Quatro milhões de israelenses, ou cerca de 44 por cento da população total do país, já receberam a primeira dose da vacina contra o coronavírus, segundo anunciou o gabinete do primeiro-ministro nesta terça-feira.

Com o marco mais recente, cerca de dois terços dos israelenses aptos para serem imunizados receberam a primeira dose da vacina da Pfizer-BioNTech. Cerca de 1.996.000 israelenses ainda não receberam nenhuma das doses.

Cerca de 2,6 milhões de israelenses receberam ambas as doses – ou cerca de 43% da população apta para receber a vacina.

Cerca de 3 milhões de israelenses não estão aptos para serem vacinados, incluindo menores de 16 anos e pessoas que se recuperaram da Covid-19, entre outros motivos.

O Ministério da Saúde informou que mais de 3,99 milhões de pessoas foram vacinadas até a noite de segunda-feira. Os números oficiais do ministério sobre as taxas de vacinação são atualizados apenas no final do dia.

Para marcar a ocasião, o primeiro-ministro Benjamin Netanyahu e o ministro da Saúde Yuli Edelstein se reuniram com um cidadão de Jerusalém simbolicamente designado como o 4º milhão de vacinados de Israel.

Netanyahu pediu às 570.000 de pessoas com 50 anos ou mais que ainda não foram vacinadas para tomar a vacina, observando essa faixa etária tem as taxas mais altas de doenças graves e mortalidade..

“Quando vocês decidem não se vacinar, vocês assumem os riscos de morte e de terem complicações graves que poderiam ser evitadas”, disse ele.

Netanyahu acrescentou: “Vocês não estão apenas salvando a si mesmos; se vocês não forem vacinados, muitos de vocês ficarão muito doentes e serão um desafio para os nossos hospitais e, então, seremos obrigados a impor um novo bloqueio”.

Ele também repetiu sua afirmação de que Israel “pode sair completamente” da pandemia de coronavírus se o restante da população com 50 anos ou mais for vacinada.

A campanha de vacinação em Israel desacelerou nas últimas semanas, com a questão da hesitação e ceticismo com relação à vacina se tornando uma preocupação.
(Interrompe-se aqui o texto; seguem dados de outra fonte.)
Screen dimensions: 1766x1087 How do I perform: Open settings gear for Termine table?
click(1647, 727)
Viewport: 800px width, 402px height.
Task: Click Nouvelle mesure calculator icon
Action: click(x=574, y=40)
No entanto, as taxas aumentaram novamente esta semana, conforme os ministros aprovaram medidas para reabrir alguns locais e eventos apenas para aqueles que foram vacinados ou que já contraíram o vírus.

A relutância foi mais pronunciada entre os israelenses com menos de 50 anos, inclusive entre o corpo docente. O governo está tentando aprovar um projeto de lei que exigirá que todos os trabalhadores que lidam com o público sejam vacinados ou façam um teste de vírus a cada dois dias.

O Ministério da Saúde também está pressionando para alterar os decretos de saúde pública para permitir a entrega de dados pessoais sobre quem foi ou não vacinado às autoridades locais e ao Ministério da Educação, em uma tentativa de impulsionar a campanha de vacinação, informou a mídia israelense.

“A imunidade de rebanho da população de Israel ainda não foi alcançada neste momento”, disse o Ministério da Saúde. Na visão dos funcionários do Ministério da Saúde, uma taxa de cobertura de mais de 90 por cento será necessária em grupos de risco para evitar uma séria onda de morbidade após a suspensão das restrições”

Ao lado das medidas legais propostas, há uma série de outras iniciativas para incentivar as pessoas a se vacinarem, incluindo alimentação gratuita, vacinações realizadas em trilhas na floresta e empresas que oferecem incentivos para os funcionários irem tomar a vacina.